■ WORK INSTRUCTIONS ■
**A)** In the Sandoz v. Lannett court memorandum, which Pennsylvania Supreme Court decision does the judge describe as a recent decision of some significance?
**B)** Continue the Sandoz v. Lannett court memorandum past its final sentence.

■ EXCERPT TO READ ■
"""
Sandoz Inc. v. Lannett Co.

Decision Date04 November 2021
Docket NumberCIVIL ACTION NO. 20-3538
Parties SANDOZ INC. v. LANNETT COMPANY, INC.
CourtU.S. District Court — Eastern District of Pennsylvania

Michael A. Schwartz, Robin P. Sumner, Troutman Pepper Hamilton Sanders LLP, Philadelphia, PA, Tamara Wiesebron, Jessica Kaufman, Morrison & Foerster LLP, Michael Ahern, Tiffani B. Figueroa, Morrison & Foerester, New York, NY, Virginia Choi, Morrison & Foerster LLP, Los Angeles, CA, Lisa Marie Phelan, Morrison & Foerster LLP, Washington, DC, for Sandoz Inc.

Devora W. Allon, Jay P. Lefkowitz, Kirkland & Ellis LLP, New York, NY, Karl Gunderson, Kirkland & Ellis LLP, Chicago, IL, for Lannett Company, Inc.

MEMORANDUM

McHugh, United States District Judge This matter involves claims of unfair competition and tortious interference between two pharmaceutical companies. The parties return with a discovery dispute rooted in issues of attorney-client privilege, one of which is when the "common interest" privilege can be asserted. This is exclusively a diversity action, and the various issues before the Court must therefore be resolved applying Pennsylvania precedent, including BouSamra v. Excela Health, 653 Pa. 365, 210 A.3d 967 (2019), a recent decision of some significance.
"""
■ INFORMATION SHOWN ■
"""
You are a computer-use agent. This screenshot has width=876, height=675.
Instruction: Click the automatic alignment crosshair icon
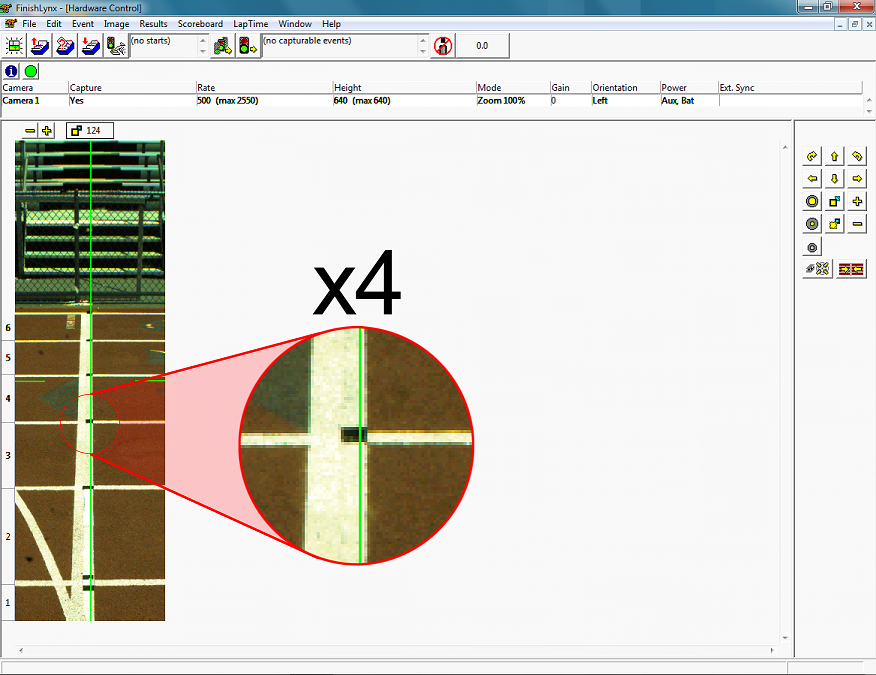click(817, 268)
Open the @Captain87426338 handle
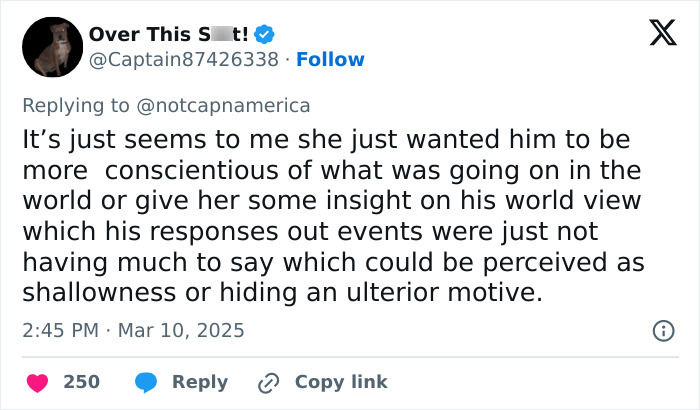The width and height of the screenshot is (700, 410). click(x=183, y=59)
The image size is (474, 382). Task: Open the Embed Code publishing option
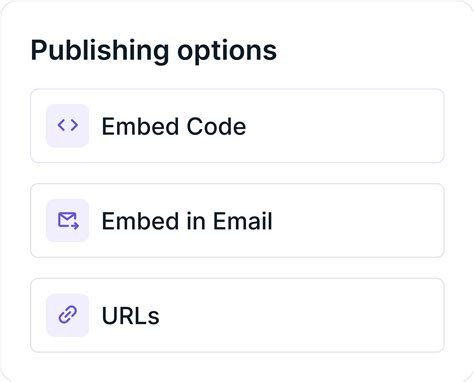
"""
"""
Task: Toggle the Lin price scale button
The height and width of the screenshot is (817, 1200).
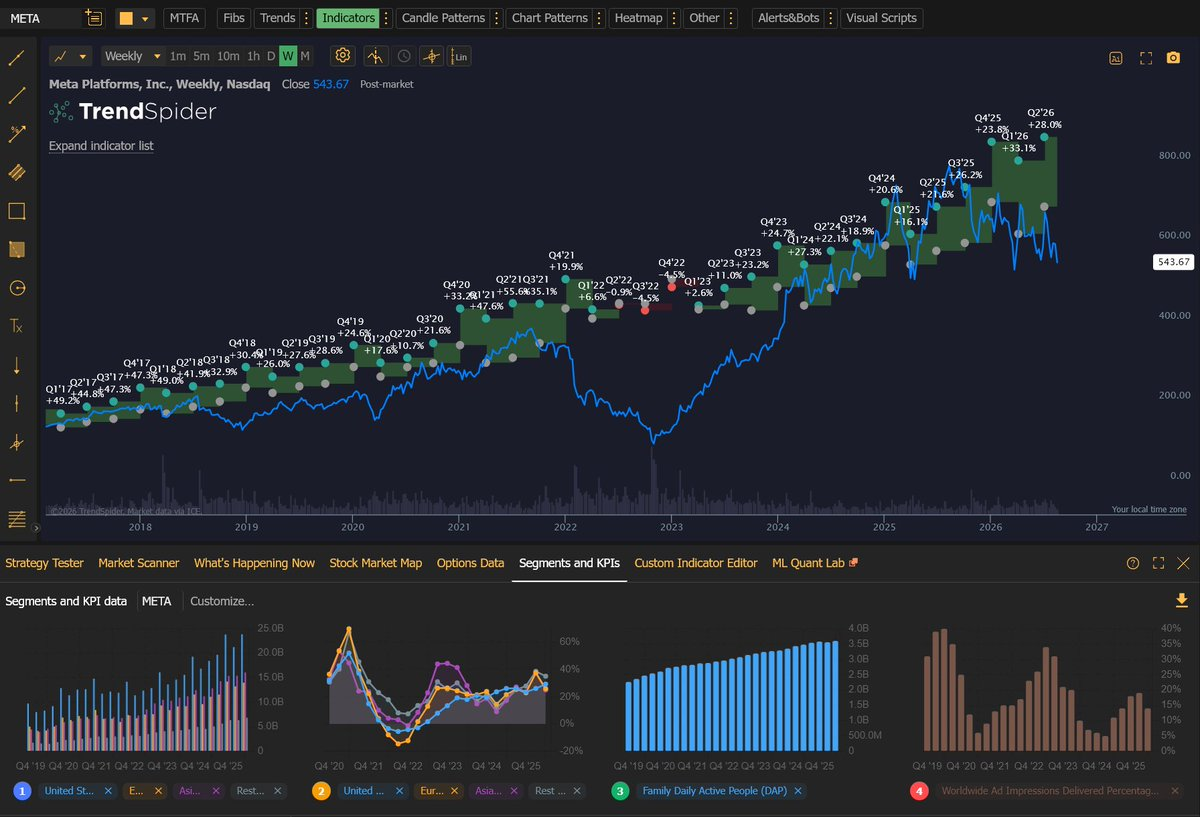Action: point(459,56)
"""
■ TASK-BY-TASK OUTPUTS ■
**A)** BouSamra v. Excela Health, 653 Pa. 365, 210 A.3d 967 (2019).

**B)**
I. Factual and Procedural Background:

The factual posture of the case is important to an understanding of the privilege issues. Plaintiff Sandoz had contracted with Cediprof, a drug manufacturer, to serve as the exclusive distributor and marketer of Cediprof's levothyroxine sodium tablets until July 31, 2022. On July 3, 2019, Cediprof signed an agreement with a rival distributor, Lannett, which provided that upon the termination of Sandoz's rights, Cediprof would transition its levothyroxine rights to Lannett. ECF 21-2. In July 2019, Sandoz communicated to Cediprof that it intended to transfer its right to distribute Cediprof's levothyroxine to Aurobindo, an Indian pharmaceutical company. ECF 100-31, Ex. 10. On June 19, 2020, Cediprof terminated its agreement with Sandoz, claiming Sandoz had defaulted on its obligations. ECF 95-17. Lannett then began distribution of levothyroxine on August 1, 2020, two years earlier than it had expected under the original agreement.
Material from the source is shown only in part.